» **Excerpted passage**
# # # # # # #

Empathic Design Workshop – walking in other people’s shoes…


Having carried out a workshop recently on this theme… I wanted to share with you some of the research I carried out.

Firstly, the week-long workshop focused on transgenerational design, specifically how can young people have empathy with old people and vice versa. In that sense, we took the workshop to two extremes, Generation Z and the Senior Market.  The objective of the workshop was to ask a grousp of cross-cultural students (French, Finnish, Italian) to choose a given theme from 7 ideas and develop empathy tools in order to research and test their them with real people.

Some of the themes:

Being young in an aging world.

Sex and relationships in the third age.

Communication between Gen Z and seniors.


Physical aging…

The definition on Wikipedia is “Empathic design is a user-centered design approach that pays attention to the user’s feelings toward a product (Crossley 2003).

During the course of researching this topic… I came across an advert from KFC (of all brands) using an interesting transgenerational approach… a little like Benjamin Button, an old couple become younger and younger until they become children, and the message of the ad, is that at the end of the day, the kids call the shots when it comes to deciding on KFC.

I then came across this exercise about observation… having real empathy with another person by really studying them physically. I found this approach interesting, as we all probably spend a lot of time with our work or school colleagues, but how many of us really look at the people around us and notice physical aspects about them. My colleague on the workshop, Elyssa Sfar, also added an interesting end to this exercise idea… would we really notice if people removed an item of clothing? Changed their expression? Changed something about them. I think this exercise is an interesting starting point for a workshop of this nature.

# # # # # # #

» **Data extract**
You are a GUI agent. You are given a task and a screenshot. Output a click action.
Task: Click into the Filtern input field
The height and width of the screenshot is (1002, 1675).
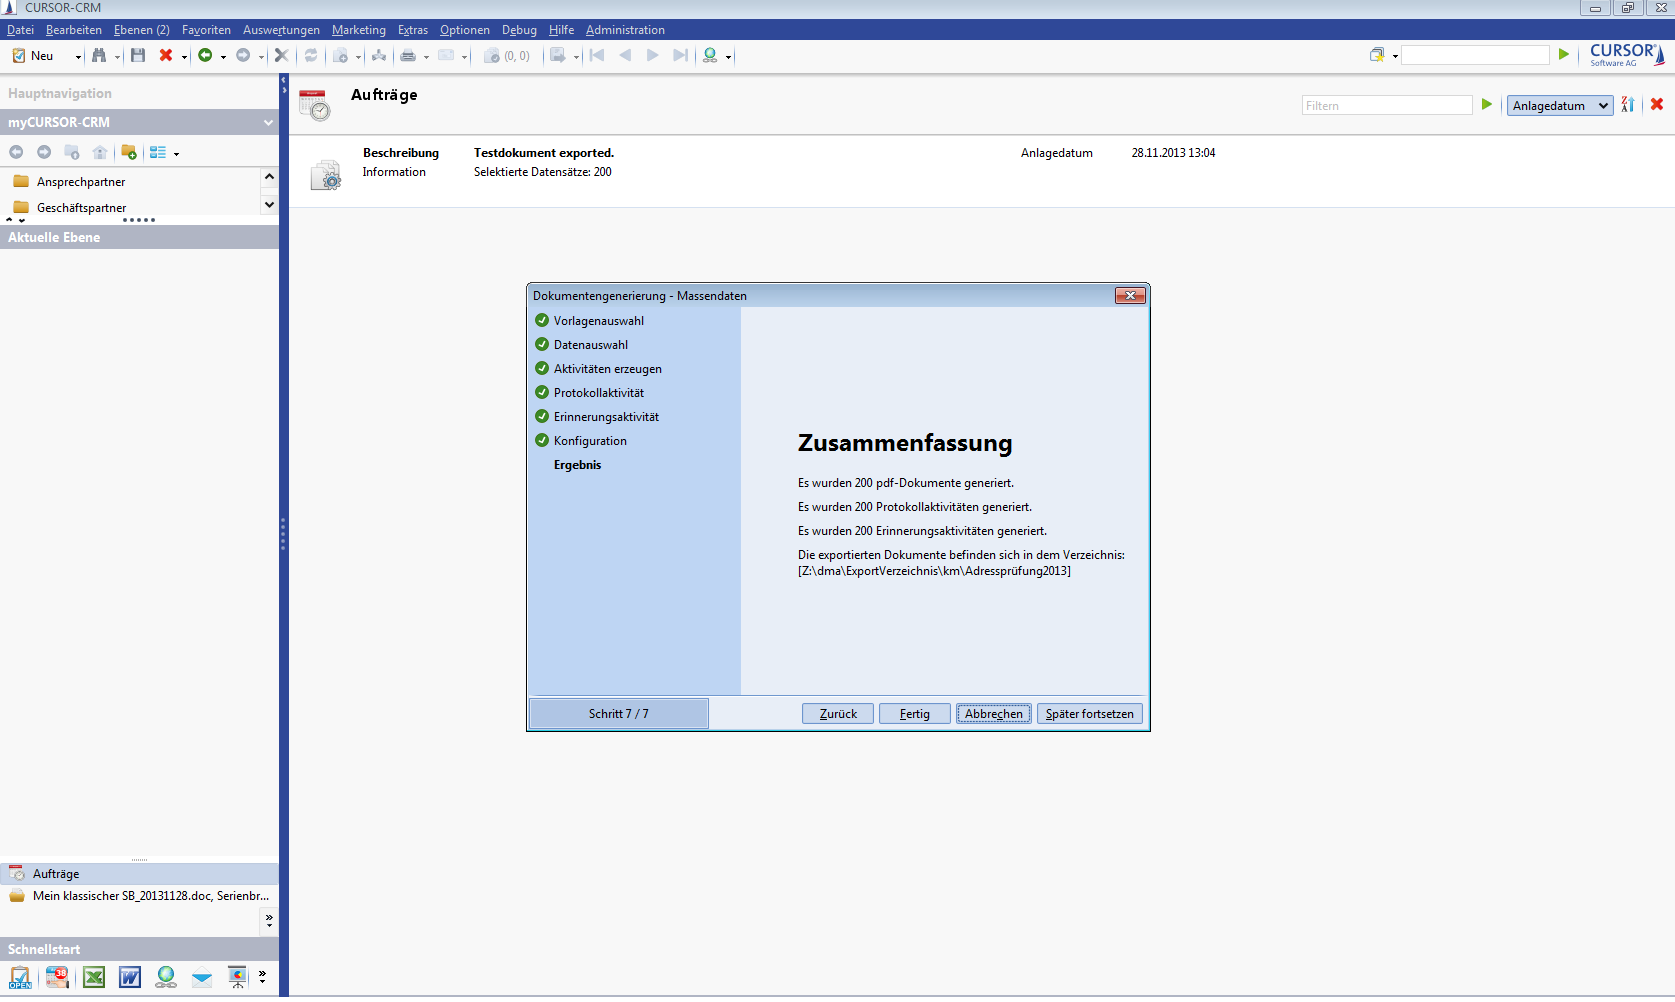coord(1386,106)
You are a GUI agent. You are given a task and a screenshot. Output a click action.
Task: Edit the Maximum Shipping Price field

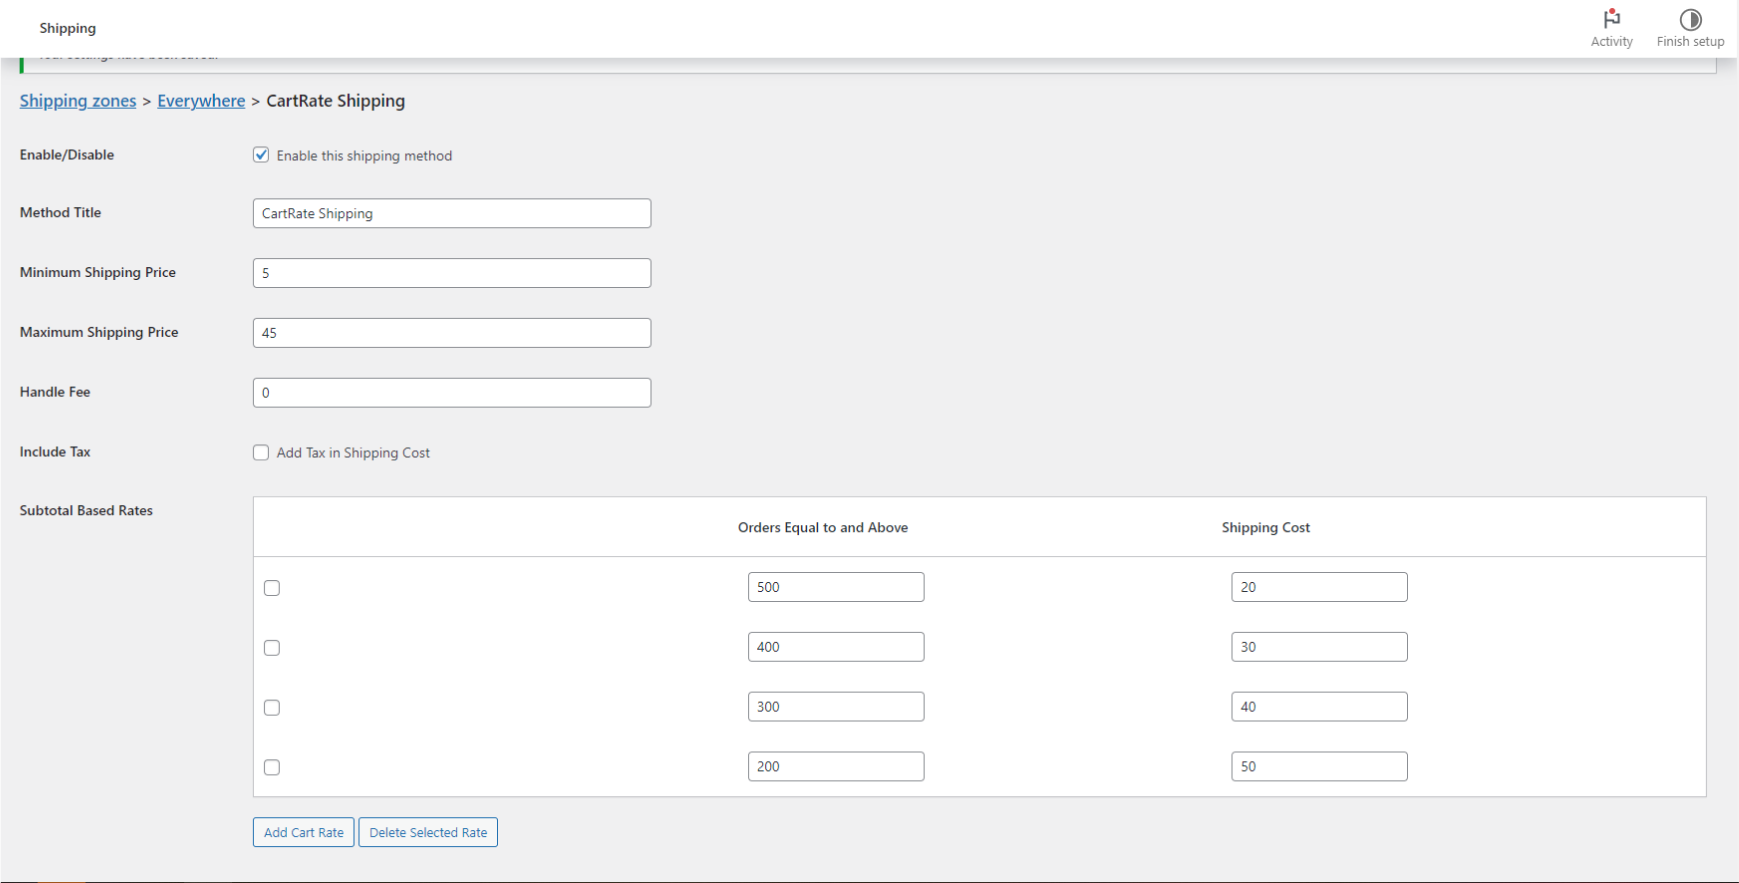click(x=451, y=333)
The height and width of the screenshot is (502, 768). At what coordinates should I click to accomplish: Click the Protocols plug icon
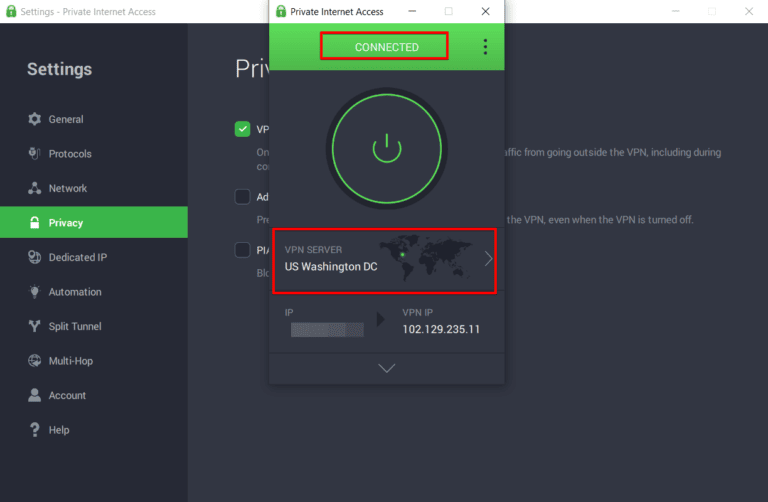34,154
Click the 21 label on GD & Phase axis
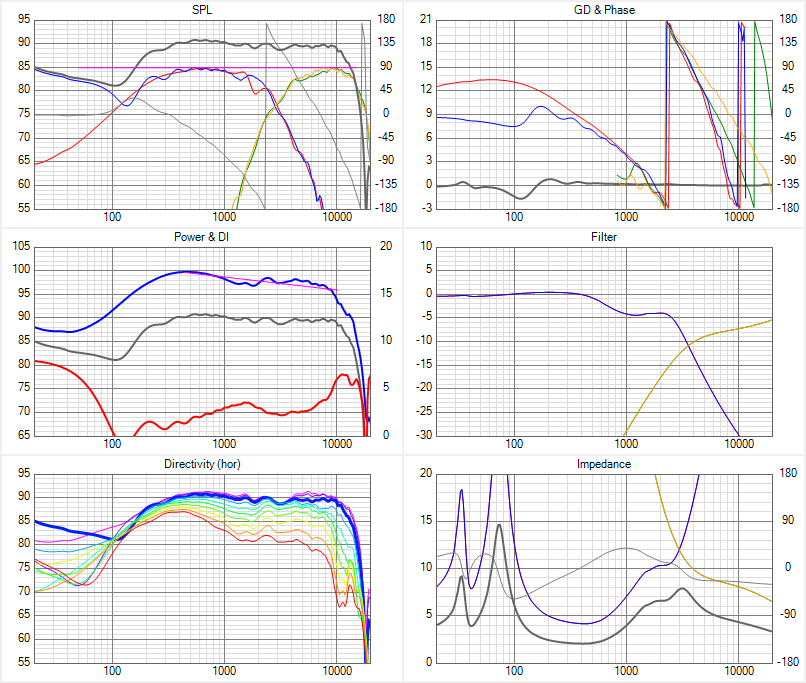The image size is (806, 683). (x=425, y=19)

# # # # # # #

» **Apply what you read**
(a) Restate word for word the part of the workshop post that begins at the words "Firstly, the week-long" and stops after "the third age.".
(b) For each statement, say yes or no according to the workshop post, and quote the words that settle it: (i) The workshop lasted one week. (ii) The students picked their theme from a list of ten ideas. (iii) In the KFC ad, an old couple grows younger until they are children.
The rows have nothing to do with the workshop post.

» **Solutions below**
(a)
Firstly, the week-long workshop focused on transgenerational design, specifically how can young people have empathy with old people and vice versa. In that sense, we took the workshop to two extremes, Generation Z and the Senior Market.  The objective of the workshop was to ask a grousp of cross-cultural students (French, Finnish, Italian) to choose a given theme from 7 ideas and develop empathy tools in order to research and test their them with real people.

Some of the themes:

Being young in an aging world.

Sex and relationships in the third age.

(b)
(i) Yes: "the week-long workshop focused on transgenerational design"
(ii) No: "choose a given theme from 7 ideas"
(iii) Yes: "an old couple become younger and younger until they become children"